_Assignment_
Output every entry exactly, from the first line to the last.

^^^^^^^^^^^^^^^^

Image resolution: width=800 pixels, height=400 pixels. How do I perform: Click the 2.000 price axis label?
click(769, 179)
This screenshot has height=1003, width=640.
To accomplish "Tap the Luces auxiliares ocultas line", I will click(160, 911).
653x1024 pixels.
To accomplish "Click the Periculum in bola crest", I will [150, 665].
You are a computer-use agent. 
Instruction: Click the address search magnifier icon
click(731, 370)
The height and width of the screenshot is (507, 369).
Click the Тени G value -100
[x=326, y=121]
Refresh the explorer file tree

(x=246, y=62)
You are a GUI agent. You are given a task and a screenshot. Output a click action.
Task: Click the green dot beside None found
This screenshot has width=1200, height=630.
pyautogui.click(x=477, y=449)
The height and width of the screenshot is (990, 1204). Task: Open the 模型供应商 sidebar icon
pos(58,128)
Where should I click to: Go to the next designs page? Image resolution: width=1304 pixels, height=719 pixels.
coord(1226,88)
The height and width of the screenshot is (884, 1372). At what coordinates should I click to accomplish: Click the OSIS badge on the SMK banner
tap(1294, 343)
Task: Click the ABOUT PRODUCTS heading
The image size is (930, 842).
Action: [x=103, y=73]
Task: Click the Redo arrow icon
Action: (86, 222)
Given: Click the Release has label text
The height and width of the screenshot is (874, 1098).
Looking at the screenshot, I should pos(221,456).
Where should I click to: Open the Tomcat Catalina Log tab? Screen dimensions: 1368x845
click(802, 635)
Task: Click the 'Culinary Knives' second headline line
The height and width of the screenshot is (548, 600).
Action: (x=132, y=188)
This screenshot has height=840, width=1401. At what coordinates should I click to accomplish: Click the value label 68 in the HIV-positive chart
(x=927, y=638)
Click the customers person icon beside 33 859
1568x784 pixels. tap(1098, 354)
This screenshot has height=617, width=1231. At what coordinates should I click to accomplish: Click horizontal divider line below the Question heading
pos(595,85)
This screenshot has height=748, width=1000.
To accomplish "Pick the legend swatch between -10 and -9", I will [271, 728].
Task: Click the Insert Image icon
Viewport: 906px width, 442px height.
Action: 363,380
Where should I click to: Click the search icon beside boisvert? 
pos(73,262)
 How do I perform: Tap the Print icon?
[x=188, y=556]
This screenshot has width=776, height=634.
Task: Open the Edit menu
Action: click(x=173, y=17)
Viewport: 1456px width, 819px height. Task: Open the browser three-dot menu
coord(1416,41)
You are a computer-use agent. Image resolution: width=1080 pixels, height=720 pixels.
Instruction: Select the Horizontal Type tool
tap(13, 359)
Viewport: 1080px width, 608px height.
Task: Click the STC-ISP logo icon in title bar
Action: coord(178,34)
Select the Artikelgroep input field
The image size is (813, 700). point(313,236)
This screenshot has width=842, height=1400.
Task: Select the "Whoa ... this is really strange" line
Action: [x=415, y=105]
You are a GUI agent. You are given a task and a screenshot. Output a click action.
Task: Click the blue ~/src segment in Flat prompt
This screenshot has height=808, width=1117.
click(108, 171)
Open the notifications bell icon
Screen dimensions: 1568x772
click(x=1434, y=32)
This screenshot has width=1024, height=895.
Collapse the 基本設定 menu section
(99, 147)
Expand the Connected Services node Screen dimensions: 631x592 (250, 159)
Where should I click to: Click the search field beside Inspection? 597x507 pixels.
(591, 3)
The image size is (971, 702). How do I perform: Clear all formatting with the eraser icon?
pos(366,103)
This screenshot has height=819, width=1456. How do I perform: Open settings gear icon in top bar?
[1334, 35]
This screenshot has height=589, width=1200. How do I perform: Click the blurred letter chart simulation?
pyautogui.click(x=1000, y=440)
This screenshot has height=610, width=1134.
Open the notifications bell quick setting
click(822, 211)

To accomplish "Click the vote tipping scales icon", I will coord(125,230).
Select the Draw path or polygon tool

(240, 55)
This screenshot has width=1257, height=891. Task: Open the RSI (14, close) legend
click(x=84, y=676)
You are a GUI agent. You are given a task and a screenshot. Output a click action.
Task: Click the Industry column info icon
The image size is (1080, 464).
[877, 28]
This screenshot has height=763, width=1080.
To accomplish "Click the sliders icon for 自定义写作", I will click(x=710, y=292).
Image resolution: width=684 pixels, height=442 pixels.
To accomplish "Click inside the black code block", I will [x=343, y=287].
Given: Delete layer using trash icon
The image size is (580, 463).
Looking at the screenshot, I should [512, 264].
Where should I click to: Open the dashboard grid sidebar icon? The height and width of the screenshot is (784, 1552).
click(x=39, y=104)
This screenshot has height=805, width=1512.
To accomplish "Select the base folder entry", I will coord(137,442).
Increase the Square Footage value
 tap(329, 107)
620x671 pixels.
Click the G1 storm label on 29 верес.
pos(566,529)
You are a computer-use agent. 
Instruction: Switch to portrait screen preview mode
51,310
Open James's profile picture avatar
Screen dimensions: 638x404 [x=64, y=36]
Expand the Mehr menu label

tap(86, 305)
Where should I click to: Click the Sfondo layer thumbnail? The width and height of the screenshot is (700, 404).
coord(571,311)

^^^^^^^^^^^^^^^^

_Expected answer_
Image resolution: width=800 pixels, height=400 pixels. How do I perform: Click the 2.000 price axis label?
click(769, 179)
This screenshot has height=1003, width=640.
To accomplish "Tap the Luces auxiliares ocultas line", I will click(160, 911).
653x1024 pixels.
To accomplish "Click the Periculum in bola crest", I will [150, 665].
You are a computer-use agent. 
Instruction: Click the address search magnifier icon
click(731, 370)
The height and width of the screenshot is (507, 369).
Click the Тени G value -100
[x=326, y=121]
Refresh the explorer file tree

(x=246, y=62)
You are a GUI agent. You are given a task and a screenshot. Output a click action.
Task: Click the green dot beside None found
This screenshot has width=1200, height=630.
pyautogui.click(x=477, y=449)
The height and width of the screenshot is (990, 1204). Task: Open the 模型供应商 sidebar icon
pos(58,128)
Where should I click to: Go to the next designs page? Image resolution: width=1304 pixels, height=719 pixels.
coord(1226,88)
The height and width of the screenshot is (884, 1372). At what coordinates should I click to accomplish: Click the OSIS badge on the SMK banner
tap(1294, 343)
Task: Click the ABOUT PRODUCTS heading
The image size is (930, 842).
Action: [x=103, y=73]
Task: Click the Redo arrow icon
Action: (86, 222)
Given: Click the Release has label text
The height and width of the screenshot is (874, 1098).
Looking at the screenshot, I should pos(221,456).
Where should I click to: Open the Tomcat Catalina Log tab? Screen dimensions: 1368x845
click(802, 635)
Task: Click the 'Culinary Knives' second headline line
The height and width of the screenshot is (548, 600).
Action: (x=132, y=188)
This screenshot has height=840, width=1401. At what coordinates should I click to accomplish: Click the value label 68 in the HIV-positive chart
(x=927, y=638)
Click the customers person icon beside 33 859
1568x784 pixels. tap(1098, 354)
This screenshot has height=617, width=1231. At what coordinates should I click to accomplish: Click horizontal divider line below the Question heading
pos(595,85)
This screenshot has height=748, width=1000.
To accomplish "Pick the legend swatch between -10 and -9", I will [271, 728].
Task: Click the Insert Image icon
Viewport: 906px width, 442px height.
Action: 363,380
Where should I click to: Click the search icon beside boisvert? 
pos(73,262)
 How do I perform: Tap the Print icon?
[x=188, y=556]
This screenshot has width=776, height=634.
Task: Open the Edit menu
Action: click(x=173, y=17)
Viewport: 1456px width, 819px height. Task: Open the browser three-dot menu
coord(1416,41)
You are a computer-use agent. Image resolution: width=1080 pixels, height=720 pixels.
Instruction: Select the Horizontal Type tool
tap(13, 359)
Viewport: 1080px width, 608px height.
Task: Click the STC-ISP logo icon in title bar
Action: coord(178,34)
Select the Artikelgroep input field
The image size is (813, 700). point(313,236)
This screenshot has width=842, height=1400.
Task: Select the "Whoa ... this is really strange" line
Action: [x=415, y=105]
You are a GUI agent. You are given a task and a screenshot. Output a click action.
Task: Click the blue ~/src segment in Flat prompt
This screenshot has height=808, width=1117.
click(108, 171)
Open the notifications bell icon
Screen dimensions: 1568x772
click(x=1434, y=32)
This screenshot has width=1024, height=895.
Collapse the 基本設定 menu section
(99, 147)
Expand the Connected Services node Screen dimensions: 631x592 (250, 159)
Where should I click to: Click the search field beside Inspection? 597x507 pixels.
(591, 3)
The image size is (971, 702). How do I perform: Clear all formatting with the eraser icon?
pos(366,103)
This screenshot has height=819, width=1456. How do I perform: Open settings gear icon in top bar?
[1334, 35]
This screenshot has height=589, width=1200. How do I perform: Click the blurred letter chart simulation?
pyautogui.click(x=1000, y=440)
This screenshot has height=610, width=1134.
Open the notifications bell quick setting
click(822, 211)

To accomplish "Click the vote tipping scales icon", I will coord(125,230).
Select the Draw path or polygon tool

(240, 55)
This screenshot has width=1257, height=891. Task: Open the RSI (14, close) legend
click(x=84, y=676)
You are a GUI agent. You are given a task and a screenshot. Output a click action.
Task: Click the Industry column info icon
The image size is (1080, 464).
[877, 28]
This screenshot has height=763, width=1080.
To accomplish "Click the sliders icon for 自定义写作", I will click(x=710, y=292).
Image resolution: width=684 pixels, height=442 pixels.
To accomplish "Click inside the black code block", I will [x=343, y=287].
Given: Delete layer using trash icon
The image size is (580, 463).
Looking at the screenshot, I should [512, 264].
Where should I click to: Open the dashboard grid sidebar icon? The height and width of the screenshot is (784, 1552).
click(x=39, y=104)
This screenshot has height=805, width=1512.
To accomplish "Select the base folder entry", I will coord(137,442).
Increase the Square Footage value
 tap(329, 107)
620x671 pixels.
Click the G1 storm label on 29 верес.
pos(566,529)
You are a computer-use agent. 
Instruction: Switch to portrait screen preview mode
51,310
Open James's profile picture avatar
Screen dimensions: 638x404 [x=64, y=36]
Expand the Mehr menu label

tap(86, 305)
Where should I click to: Click the Sfondo layer thumbnail? The width and height of the screenshot is (700, 404).
coord(571,311)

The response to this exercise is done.